DOCUMENT SEGMENT -
──────────

Re: Dealing with Unencodeable Characters

From: Ken Whistler <kenwhistler_at_att.net>
Date: Thu, 6 Oct 2016 11:30:52 -0700

On 10/6/2016 7:54 AM, Charlotte Buff wrote:
> If theoretically I wanted to convert an old Shift JIS document
> containing emoji to Unicode, how should I ideally handle Shibuya 109?

And the general answer to that is convert to U+FFFD, unless you are
doing something specific and know what you are doing. ... in which case
you can use PUA or insert an image, or whatever else you need to do.

This is not a character *standardization* issue that requires the UTC to
come up with a generic interchange solution for every pre-Unicode
character encoding of everything that ever was, whether it be some
oddball Shift JIS extensions that were omitted in the consensus on
encoding the Japanese Carrier Emoji:

http://www.unicode.org/reports/tr51/tr51-7.html#Japanese_Carrier

or other odds and ends from bizarre, dead-end, disused character
encodings from a previous generation.

──────────

DATA SHOWN -
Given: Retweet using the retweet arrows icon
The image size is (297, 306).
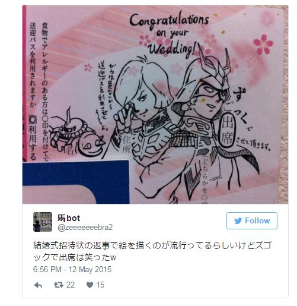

──────────

EXERCISE BRIEF - Could you carry on the mailing-list reply about unencodeable characters, picking up after its final sentence? The listing plays no part in this work.

ANSWER BELOW -
By the way, the biggest ongoing problem we deal with here is the
continuing urge to proliferate font-encoded hacks for particular
languages and writing systems. The text interchange problems that such
schemes pose on an ongoing basis far far outweigh issues like what to do
with a Shibuya 109 emoji, imo.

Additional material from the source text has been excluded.